Mijito, si ya no tiene 12 años.
Mijito, si ya no tiene 12 años.

El final no es fome, en absoluto. Hubo harta tensión en toda la espera de Juan y la historia de Félix casi logra cerrar el capítulo con una nota alegre a pesar de todo lo que habíamos visto antes. No, lo que queda no es fomedad, lo que queda es decepción. Fue decepcionante porque toda la temporada construyó la esperanza de la familia Herrera, nos mostró la posibilidad real de movilidad social para Juan y su familia. Y todo eso se borró por la pasividad de Juan. Todo se arruinó cuando los guionistas decidieron estafar a Juan de su destino en el capítulo anterior. ¿Cómo iban a solucionar esa estafa? No había ninguna posibilidad de que Juan recuperara su dinero por sus propias manos, Juan simplemente no es así, pero ¿por qué ponerlo en esa situación? No, el final fue más que una decepción, fue una traición.

Lo que la serie y sus creadores nos quieren hace creer es que un hombre como Juan se enferma cuando tiene el coraje y asume el sacrificio de atreverse a administrar su propia empresa, dejando atrás los días de simple asalariado compatibilizando familia y trabajo. Al parecer el emprendimiento y la meritocracia enferman al hombre al punto en que arriesga perder a su familia (olvídenlo, no las cubre el AUGE). Su mujer saldrá a trabajar, pero no porque ella necesita su independencia económica ni quiera proyectarse como mujer, sino porque esta familia es mejor cuando es humilde y todos se tienen que sacrificar para VOLVER a salir adelante. Esto es como el final de aquel videojuego, cuando después de recorrer fantásticos mundos por largas horas el juego te dice que todo fue un sueño y arrebata de tus manos la satisfacción de haber logrado algo importante.

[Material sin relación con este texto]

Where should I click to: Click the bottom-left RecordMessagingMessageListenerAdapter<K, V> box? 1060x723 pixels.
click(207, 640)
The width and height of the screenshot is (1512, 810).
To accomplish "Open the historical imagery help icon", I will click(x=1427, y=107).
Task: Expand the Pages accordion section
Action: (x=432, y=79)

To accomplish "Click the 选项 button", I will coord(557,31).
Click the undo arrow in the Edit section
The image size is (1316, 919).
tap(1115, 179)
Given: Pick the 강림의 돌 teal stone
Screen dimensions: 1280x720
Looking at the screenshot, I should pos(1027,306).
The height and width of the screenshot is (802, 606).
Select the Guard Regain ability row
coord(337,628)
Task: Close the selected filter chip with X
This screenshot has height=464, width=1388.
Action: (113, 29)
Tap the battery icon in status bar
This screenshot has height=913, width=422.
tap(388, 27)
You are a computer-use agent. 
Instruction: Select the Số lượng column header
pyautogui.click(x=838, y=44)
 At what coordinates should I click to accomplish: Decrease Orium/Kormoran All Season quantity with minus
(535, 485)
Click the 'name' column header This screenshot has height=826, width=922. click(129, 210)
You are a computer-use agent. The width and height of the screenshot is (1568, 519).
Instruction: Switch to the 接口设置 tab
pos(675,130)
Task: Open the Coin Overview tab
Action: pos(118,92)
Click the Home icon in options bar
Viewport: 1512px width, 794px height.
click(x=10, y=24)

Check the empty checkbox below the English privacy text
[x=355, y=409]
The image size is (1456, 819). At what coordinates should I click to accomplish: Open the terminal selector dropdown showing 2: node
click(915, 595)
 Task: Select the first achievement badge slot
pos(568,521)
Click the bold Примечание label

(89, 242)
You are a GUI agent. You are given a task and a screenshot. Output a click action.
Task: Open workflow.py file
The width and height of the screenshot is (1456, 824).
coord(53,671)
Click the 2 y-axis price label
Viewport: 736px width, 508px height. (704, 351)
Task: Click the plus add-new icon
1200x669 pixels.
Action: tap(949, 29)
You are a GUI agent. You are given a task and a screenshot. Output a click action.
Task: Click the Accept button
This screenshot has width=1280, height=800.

Si esta es la forma que tienen Los 80 de cerrar un ciclo, de completar el círculo de sus personajes, no quiero ni imaginar lo que viene en la próxima temporada.

Notas, comentarios y espoilers:
– EL videojuego del que hablo es Mario Bros. 2.
– Los bancos siguen igual de pencas que en los 80. Si alguien falsifica tu firma es TU problema, olvídate de las medidas de seguridad del banco.
– La mamá poniéndole ropa pasada de moda a uno. “Uno no se compra ropa para ir a UNA fiesta”. TANTA VERDAD.
– Camila brujeando a Félix: “tienes que verte taquilla”.
– Juan no pierde oportunidad de decirle al que se le cruce lo importante que es fue el taller para él y lo sacrificado que él es. A-BU-RRI-DO. Una vez está bien.
– Las paces que Claudia hace con Gabriel fueron mucho menos dramáticas de lo que podrían haber sido, principalmente por la decisión presentarla como un monólogo interior.
– La única forma de situar los acontecimientos en la realidad de los 80 es la portada del diario en el kiosko en que Juan y Exequiel espían a la nueva mujer de Ricardo: alrededor del 4 de diciembre de 1987.
– Bruno pega fuerte porque sigue el entrenamiento de Charles Atlas: la tensión dinámica.